Program and “Absolute” Music
Students of music sometimes think that there has to be a story or picture to go along with art music, that the music is otherwise incomplete. Actually, art music requires no such “program” (a “program” in this sense is an extra-musical idea), although images may spontaneously come to mind. The greatest program music—program music is music that refers to an extra-musical idea—can stand on its own without the program. The opposite of program music is “absolute” music—music without reference to anything outside itself.
We often can tell right off just by the titles if a piece is “program” music or “absolute music” (absolute music stands by itself without any extra-musical ideas). Program music tends to have imaginative titles like “Spring,” “The Engulfed Cathedral,” or “The Old Castle.” Absolute music tends to have more generic titles like “Prelude and Fugue in Bb Major,” Concerto Number 3, or Symphony Number 4.
I’m sure you will want to think about the program as you listen. Music is so ephemeral—so fleeting and brief.
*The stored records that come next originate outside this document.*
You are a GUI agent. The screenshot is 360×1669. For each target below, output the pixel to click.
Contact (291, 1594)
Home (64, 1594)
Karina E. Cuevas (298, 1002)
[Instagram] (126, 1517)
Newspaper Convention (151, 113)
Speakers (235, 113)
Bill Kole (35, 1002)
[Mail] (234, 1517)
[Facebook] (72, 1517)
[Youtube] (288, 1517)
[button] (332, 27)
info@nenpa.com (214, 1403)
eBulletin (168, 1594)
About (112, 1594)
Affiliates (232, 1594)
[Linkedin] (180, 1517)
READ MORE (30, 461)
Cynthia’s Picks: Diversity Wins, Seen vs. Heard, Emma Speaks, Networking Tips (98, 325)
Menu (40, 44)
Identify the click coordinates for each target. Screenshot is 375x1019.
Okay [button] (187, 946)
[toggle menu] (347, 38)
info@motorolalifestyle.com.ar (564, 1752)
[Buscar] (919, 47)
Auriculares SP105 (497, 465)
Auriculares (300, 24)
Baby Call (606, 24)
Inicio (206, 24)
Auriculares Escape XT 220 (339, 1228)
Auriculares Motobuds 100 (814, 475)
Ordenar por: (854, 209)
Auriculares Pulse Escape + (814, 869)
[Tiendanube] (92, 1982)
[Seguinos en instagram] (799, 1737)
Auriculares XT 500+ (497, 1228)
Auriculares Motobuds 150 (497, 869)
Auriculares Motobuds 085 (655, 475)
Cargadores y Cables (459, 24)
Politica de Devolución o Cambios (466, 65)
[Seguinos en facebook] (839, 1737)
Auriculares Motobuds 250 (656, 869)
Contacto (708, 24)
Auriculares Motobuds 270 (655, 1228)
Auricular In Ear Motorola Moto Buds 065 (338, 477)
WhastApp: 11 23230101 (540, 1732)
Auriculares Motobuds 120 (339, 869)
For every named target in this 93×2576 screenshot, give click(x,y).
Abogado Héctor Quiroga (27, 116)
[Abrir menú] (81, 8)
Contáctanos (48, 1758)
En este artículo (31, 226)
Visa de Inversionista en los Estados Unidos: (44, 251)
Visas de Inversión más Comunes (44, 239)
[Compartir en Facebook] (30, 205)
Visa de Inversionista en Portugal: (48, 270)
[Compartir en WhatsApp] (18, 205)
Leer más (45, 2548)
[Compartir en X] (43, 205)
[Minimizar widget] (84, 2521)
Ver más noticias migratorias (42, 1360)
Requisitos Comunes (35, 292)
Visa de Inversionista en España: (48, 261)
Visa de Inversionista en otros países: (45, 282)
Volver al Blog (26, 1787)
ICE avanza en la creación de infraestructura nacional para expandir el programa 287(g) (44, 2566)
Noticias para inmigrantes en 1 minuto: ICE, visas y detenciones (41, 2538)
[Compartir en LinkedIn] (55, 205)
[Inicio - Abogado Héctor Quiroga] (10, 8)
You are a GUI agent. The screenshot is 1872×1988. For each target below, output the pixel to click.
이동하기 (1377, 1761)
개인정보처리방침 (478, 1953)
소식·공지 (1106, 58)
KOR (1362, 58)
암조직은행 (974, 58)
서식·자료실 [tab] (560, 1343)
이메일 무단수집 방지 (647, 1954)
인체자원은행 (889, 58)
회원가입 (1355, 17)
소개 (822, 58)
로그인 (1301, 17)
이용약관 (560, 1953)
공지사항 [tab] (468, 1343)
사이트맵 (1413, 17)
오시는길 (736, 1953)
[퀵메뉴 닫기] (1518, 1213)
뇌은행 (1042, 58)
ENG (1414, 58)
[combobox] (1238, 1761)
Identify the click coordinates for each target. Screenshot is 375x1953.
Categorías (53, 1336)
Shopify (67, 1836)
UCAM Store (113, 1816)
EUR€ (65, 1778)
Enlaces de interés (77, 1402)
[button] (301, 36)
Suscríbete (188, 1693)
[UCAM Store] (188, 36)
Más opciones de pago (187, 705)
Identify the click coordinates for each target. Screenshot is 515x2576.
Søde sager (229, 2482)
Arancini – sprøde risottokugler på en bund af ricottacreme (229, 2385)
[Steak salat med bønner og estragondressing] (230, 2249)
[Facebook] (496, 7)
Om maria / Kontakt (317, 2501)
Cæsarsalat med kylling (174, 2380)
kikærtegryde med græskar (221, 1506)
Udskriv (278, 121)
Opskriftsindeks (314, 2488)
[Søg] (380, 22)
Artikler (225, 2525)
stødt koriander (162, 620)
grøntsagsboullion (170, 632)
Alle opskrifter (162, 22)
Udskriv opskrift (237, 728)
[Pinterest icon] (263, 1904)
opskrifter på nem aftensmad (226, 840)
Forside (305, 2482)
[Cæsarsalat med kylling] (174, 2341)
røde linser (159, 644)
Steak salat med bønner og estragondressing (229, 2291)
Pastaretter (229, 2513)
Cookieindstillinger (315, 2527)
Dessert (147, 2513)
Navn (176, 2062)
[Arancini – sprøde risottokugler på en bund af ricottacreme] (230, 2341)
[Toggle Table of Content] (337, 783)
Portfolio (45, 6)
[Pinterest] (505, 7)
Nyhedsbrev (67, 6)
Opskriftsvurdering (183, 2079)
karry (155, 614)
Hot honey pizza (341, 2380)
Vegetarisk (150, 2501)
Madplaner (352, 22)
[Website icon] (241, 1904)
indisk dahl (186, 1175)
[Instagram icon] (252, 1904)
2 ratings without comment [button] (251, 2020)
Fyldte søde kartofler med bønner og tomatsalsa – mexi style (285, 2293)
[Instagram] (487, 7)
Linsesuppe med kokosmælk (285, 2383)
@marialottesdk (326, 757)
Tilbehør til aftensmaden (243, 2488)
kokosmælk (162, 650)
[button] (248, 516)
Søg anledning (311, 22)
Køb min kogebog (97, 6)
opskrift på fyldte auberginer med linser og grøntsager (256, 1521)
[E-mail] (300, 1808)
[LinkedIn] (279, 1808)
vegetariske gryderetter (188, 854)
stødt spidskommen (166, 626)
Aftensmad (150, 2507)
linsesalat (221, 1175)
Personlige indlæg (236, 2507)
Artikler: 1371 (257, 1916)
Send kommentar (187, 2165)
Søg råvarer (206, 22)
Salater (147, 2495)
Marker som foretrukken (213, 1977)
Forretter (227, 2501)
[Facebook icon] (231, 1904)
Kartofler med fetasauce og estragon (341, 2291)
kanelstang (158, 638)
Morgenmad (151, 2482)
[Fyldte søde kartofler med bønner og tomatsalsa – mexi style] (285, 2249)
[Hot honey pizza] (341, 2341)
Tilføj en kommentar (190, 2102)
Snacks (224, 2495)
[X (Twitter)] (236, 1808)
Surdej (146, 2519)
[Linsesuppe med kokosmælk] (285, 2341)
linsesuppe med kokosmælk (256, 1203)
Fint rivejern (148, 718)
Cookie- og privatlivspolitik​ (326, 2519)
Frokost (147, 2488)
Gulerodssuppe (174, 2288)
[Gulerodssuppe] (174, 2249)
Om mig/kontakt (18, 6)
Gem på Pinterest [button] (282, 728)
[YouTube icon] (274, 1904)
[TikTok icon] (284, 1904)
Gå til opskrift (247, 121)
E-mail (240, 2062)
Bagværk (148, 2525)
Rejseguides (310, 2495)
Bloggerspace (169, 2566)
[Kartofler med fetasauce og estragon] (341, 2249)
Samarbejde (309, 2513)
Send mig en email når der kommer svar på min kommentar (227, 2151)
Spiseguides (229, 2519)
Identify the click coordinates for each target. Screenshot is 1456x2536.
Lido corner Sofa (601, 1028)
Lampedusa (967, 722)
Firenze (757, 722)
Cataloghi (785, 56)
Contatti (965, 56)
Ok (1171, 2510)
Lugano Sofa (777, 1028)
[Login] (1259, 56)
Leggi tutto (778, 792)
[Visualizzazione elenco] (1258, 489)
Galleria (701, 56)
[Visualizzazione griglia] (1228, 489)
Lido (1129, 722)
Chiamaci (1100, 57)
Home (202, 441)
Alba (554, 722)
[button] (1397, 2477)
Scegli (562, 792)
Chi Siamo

Unlike the musical score that you can hold in your hand and examine for as long as you wish, music itself, especially in live performance, flits into our experience, hovers for its brief moment, and then is gone.
Now I will tell you a secret. Many performers, including me (see “My Jennifer Sonata”), perhaps most of the really good performers, have an undisclosed and personal program that goes along with the music they are performing. The performer himself made it up while he was practicing. The audience never hears about it; the performer rarely will talk about it even with friends; and yet there it is, floating along in the performer’s mind, making the music personal, real, and expressive. Somehow, although the audience doesn’t know the metaphor, they do hear something personal, real, and expressive. To me, it seems almost like magic.
Listen to all or part of a great piece of program music, Modest Mussorgsky’s Pictures at an Exhibition (35 minutes). As we listen to the music, we can imagine ourselves strolling from picture to picture in the gallery to the sound of the Promenade. Here are the names of the ten pieces of art in Mussorgsky’s masterpiece:
The Gnome, The Old Castle, Tuileries (Children at Play), Cattle, The Ballet of Unhatched Chicks in Their Shells, Two Jews: One Rich, One Poor, The Market at Limoges, The Catacombs, The Hut on Fowl’s Legs, and The Great Gate of Kiev.
Mussorgsky’s piano masterpiece has been orchestrated (arranged for the orchestra to play) many times over the years. The most famous and popular of these arrangements is the one created by French composer Maurice Ravel (1875-1937), and his orchestration is a masterpiece in its own right.